The ‘Process Beat’ button triggers a complex set of events that lead to the beat box being transformed into a real drum loop. First of all the software analyses the time-domain signal and finds the start and end points of each beat box sound burst. The points are used later to decide where to put the drum samples. The algorithm used to detect the bursts simply scans through a one-dimensional array representing the digitized microphone input. A window of 500 samples is used to scan the array. As the mean value of this window varies above or below a certain threshold we isolate the bursts. The window size can be increased to deal with noisier signals. An increased window size will tend to ignore noisy low amplitude bursts that could be mistaken for voice beats. The thresholds for beginning and end of burst can also be modified to deal with noisy signals. It would be nice addition to let the user select a ‘Sensitivity’ level that can be adjusted for different environments. Spectral Subtraction denoising is also used to decrease the amount of random noise throughout the signal. This will be discussed later in the final report.

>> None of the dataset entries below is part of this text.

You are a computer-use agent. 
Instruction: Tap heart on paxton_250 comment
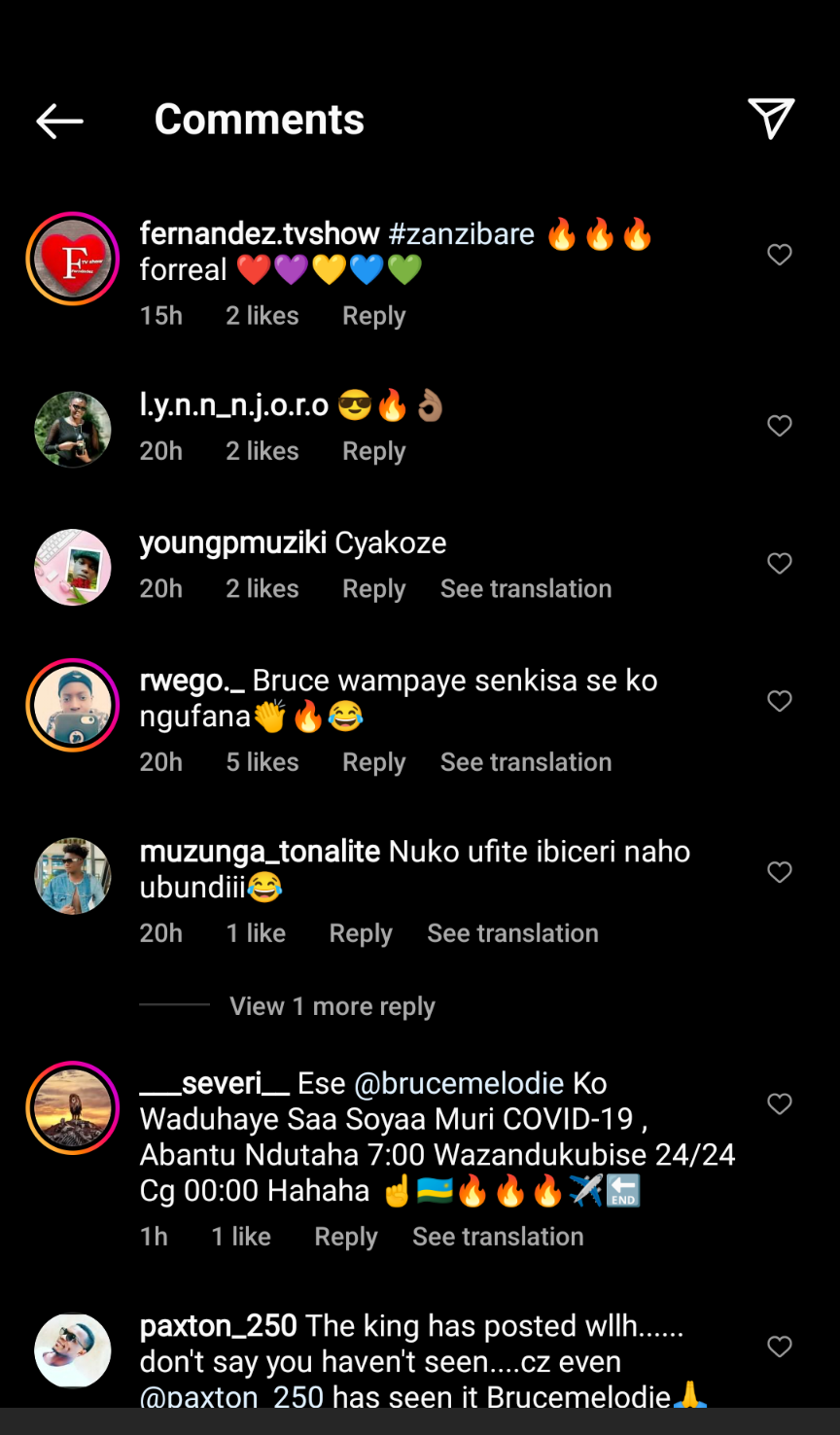780,1347
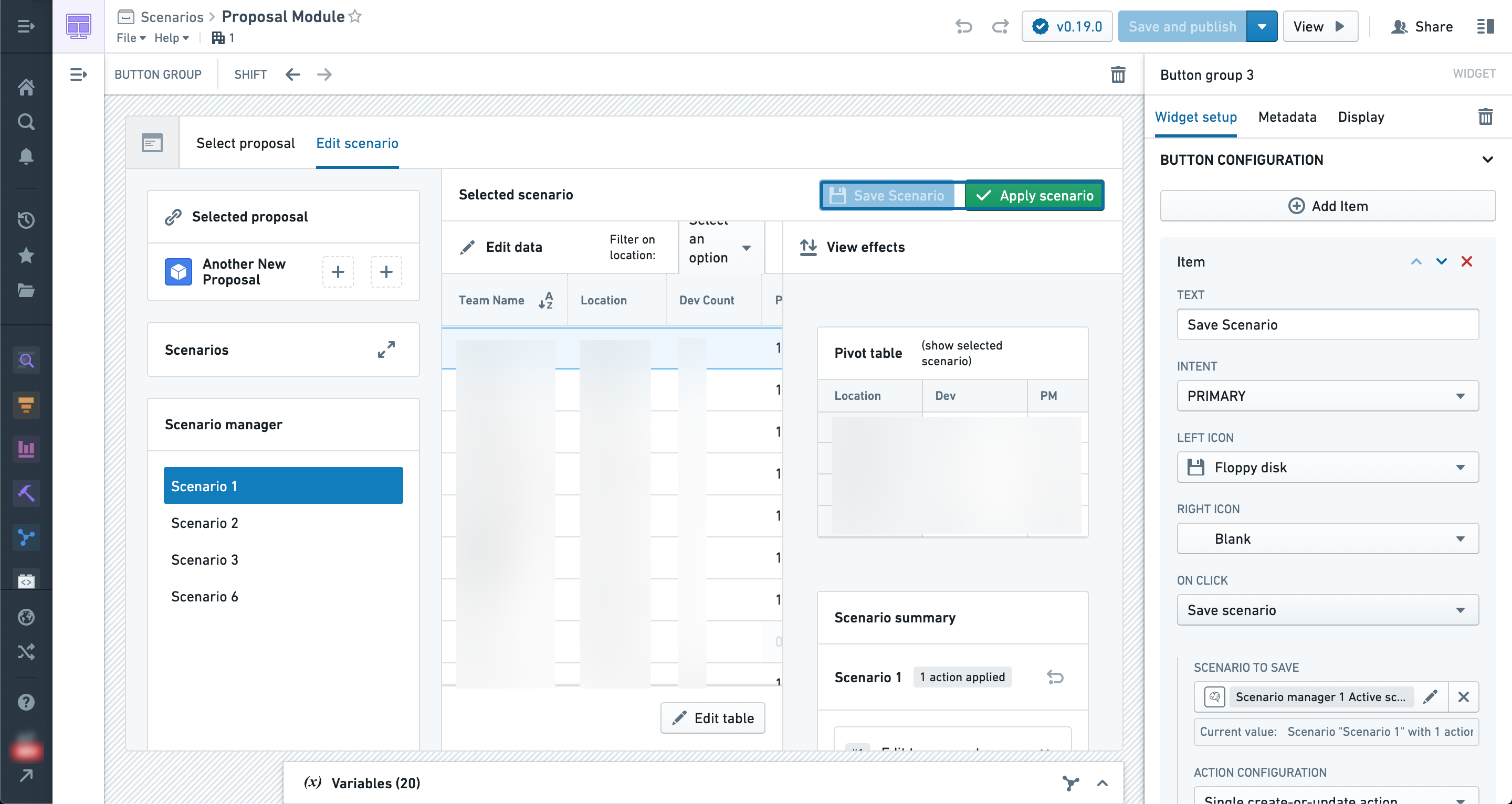Click the undo arrow icon
This screenshot has width=1512, height=804.
pos(963,27)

Once the bursts have been located each burst is ripped out of the array and send to the voice recognition engine. From each burst, defining features are extracted which then get compared to the users training set. The voice recognition will be discussed in detail further on. Once the sounds have been identified, the BBBVP looks to the mappings (lower left of figure 1) and appropriately ‘transplants’ the mapped sounds for each burst into a new WAV file.

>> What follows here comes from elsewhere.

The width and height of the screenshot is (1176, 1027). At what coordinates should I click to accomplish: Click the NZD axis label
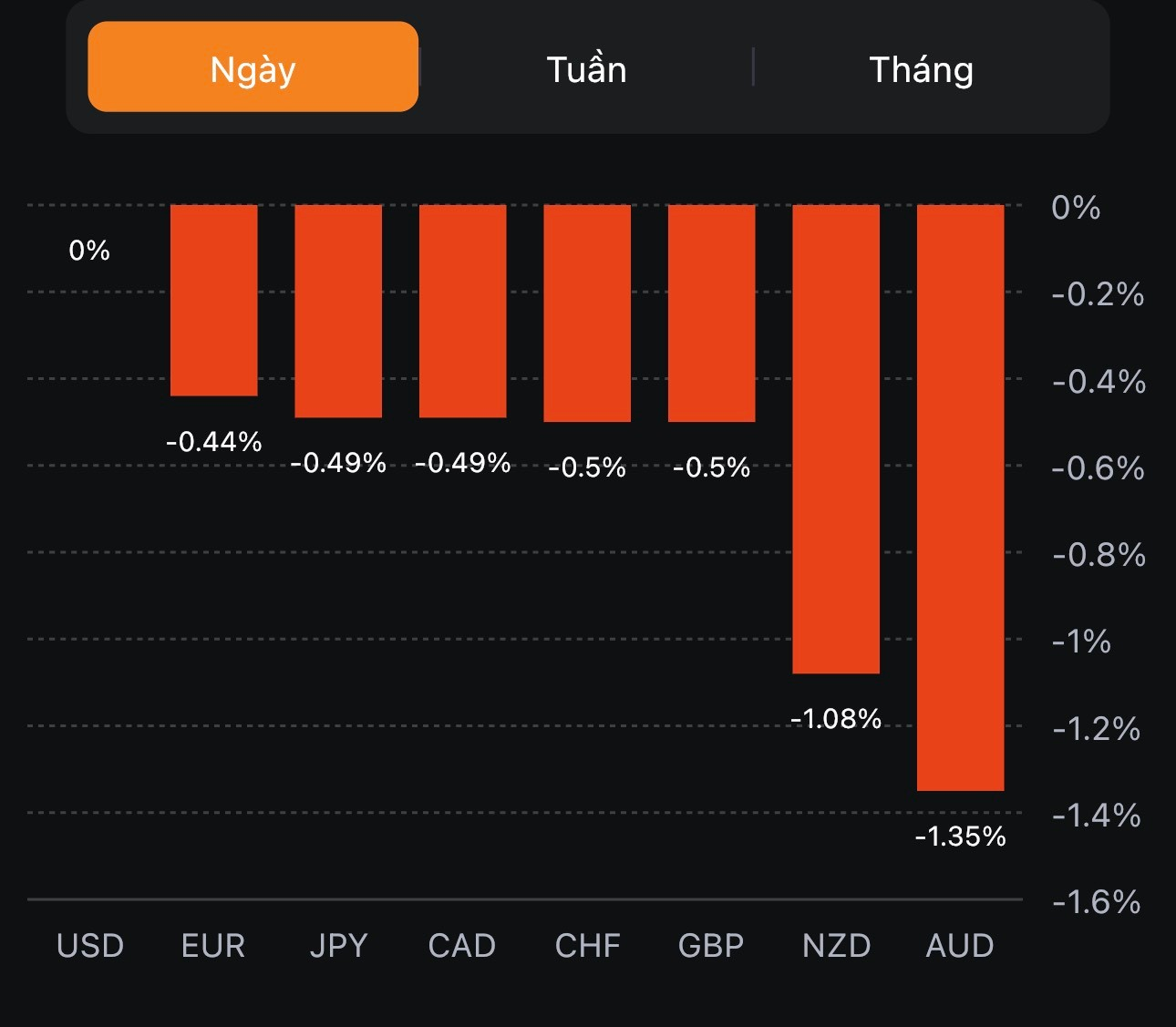coord(836,946)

3.1.3.Play, Loop and the Dry Wet Mix Slider

The status window will let the user know when the processing is complete. Now the loop is ready to be heard! The user has a dry/wet mix option to hear the processed loop. If the slider is all the way dry, only the original voiced beat box will be heard when the ‘Play’ button is pressed. At the other end, the slider will cause playback of only the transformed beat. An interesting variation on the drum loop can be obtained by moving the slider. The play back can also be infinitely looped with ‘loop’ radio button.

3.1.4.Save Beat

The processed beat can be saved to a WAV file for later use in another application such as Pro Tools, or Recycle by Propellerheads. Recycle is loop making program that can be used to split beats up into individual slices for use in an hardware or software sampler. It also converts the WAV file loops into the REX format used by Propellerheads Reason software.

3.2.Play Click Track

To help the user stay on beat, or to create a beat with a precise tempo, a click track can be generated. Using the topmost slider (see Fig. 1), the user can adjust the number of beats per minute (bpm). When the click track is played, the software outputs a short beep sound according to the bpm frequency selected. The click track continues as long as the toggle button is depressed. While recording, it is recommended the click track be played through headphones to avoid interfering with the microphone input.

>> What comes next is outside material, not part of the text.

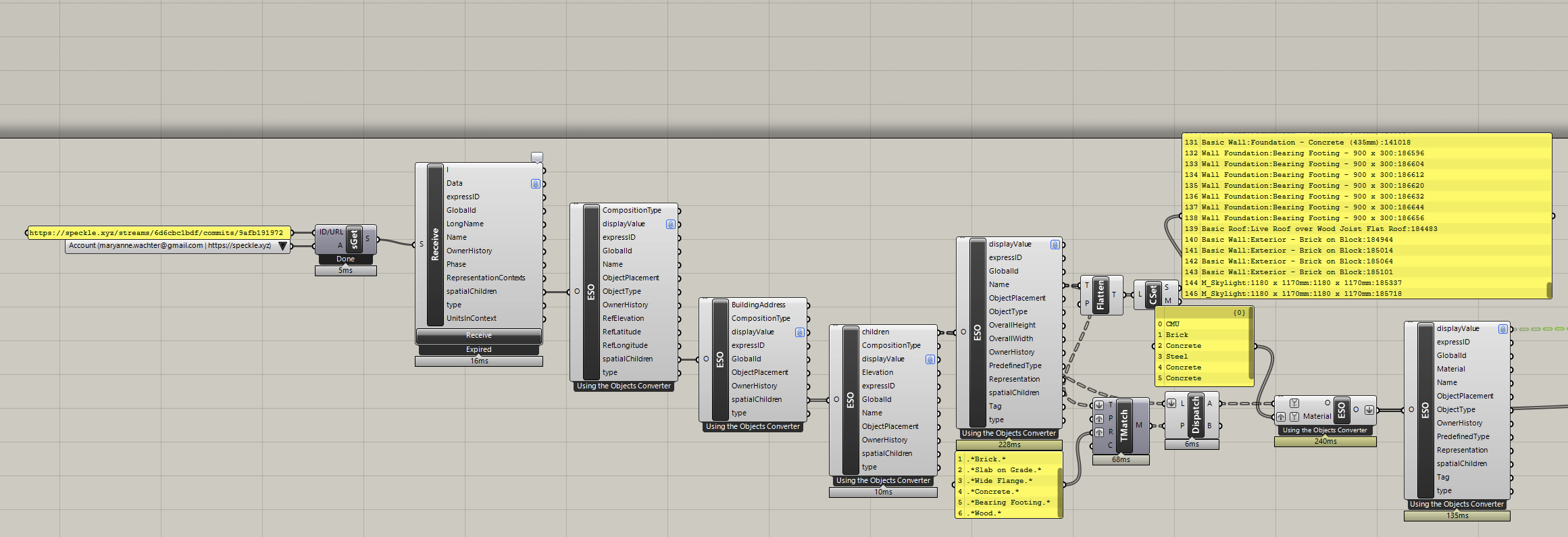
Task: Toggle the graft arrow on TMatch T input
Action: pyautogui.click(x=1099, y=405)
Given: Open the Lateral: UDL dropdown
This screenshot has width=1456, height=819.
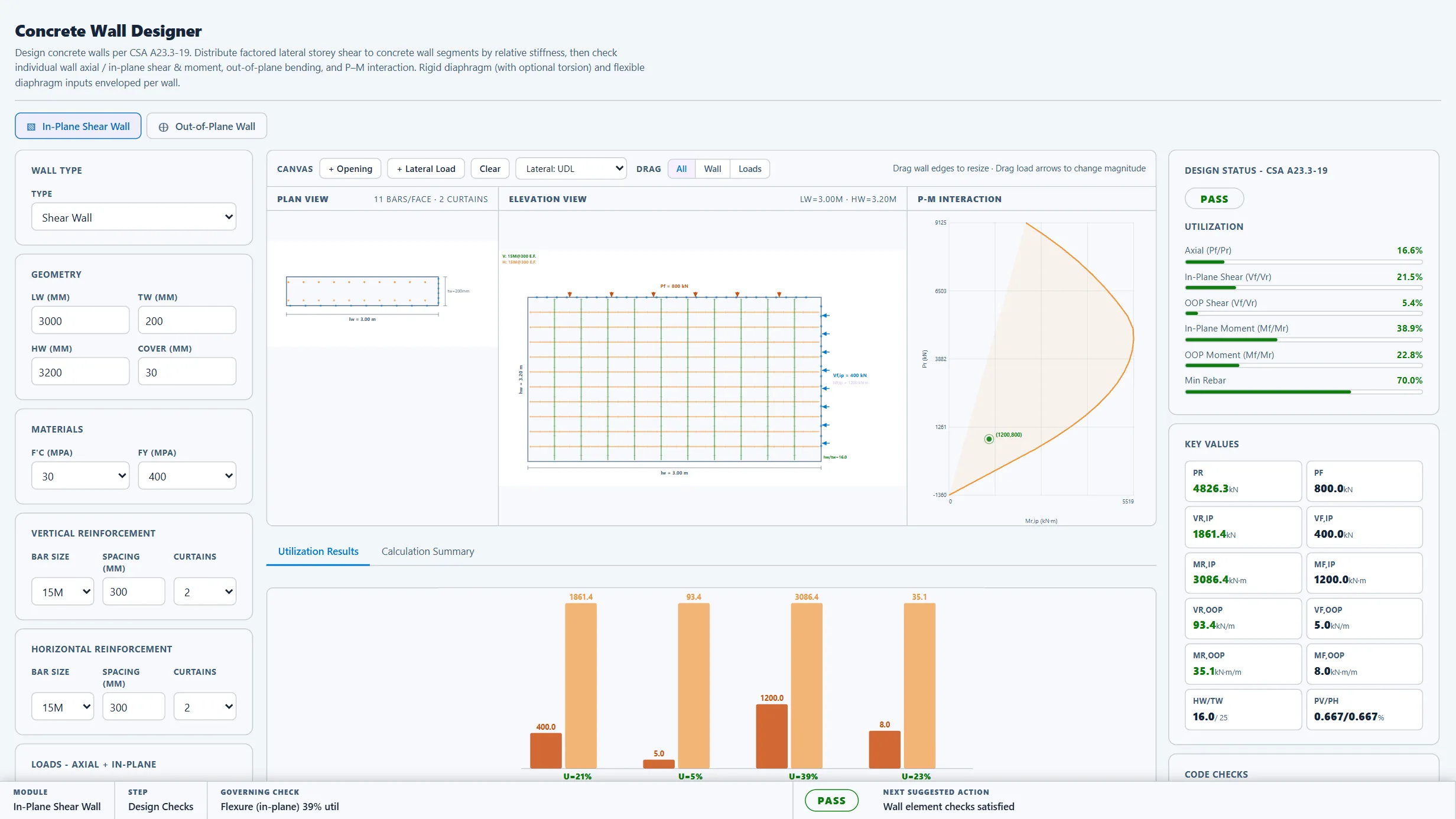Looking at the screenshot, I should pos(571,169).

The quantization check box, in the record area, can be used to lineup a recorded beat or to modify the current beat’s tempo. Unintentional variations in the rhythm can be shifted in the output to match the current bpm setting. Quantization must occur during the initial processing of the beat. This feature is still in the works.

3.3.Training

To identify sounds in the voiced beat, a template for each unique sound must be established by the software. The training area (top right of figure 1) is used to configure the types of sounds identifiable in each recorded beat.

Upon selecting a sound number from the drop-down list and clicking the ‘Train’ button, the microphone input waits for four repetitions of the sound. For successful training, the samples must be consistent with each other, as well as distinguishable from other sounds in the template database. The repetitions ensure the user is capable of accurately duplicating a noise and creates an averaged representation of the sound for the database. Text messages indicate the status of the training procedure and if the new sound is accepted.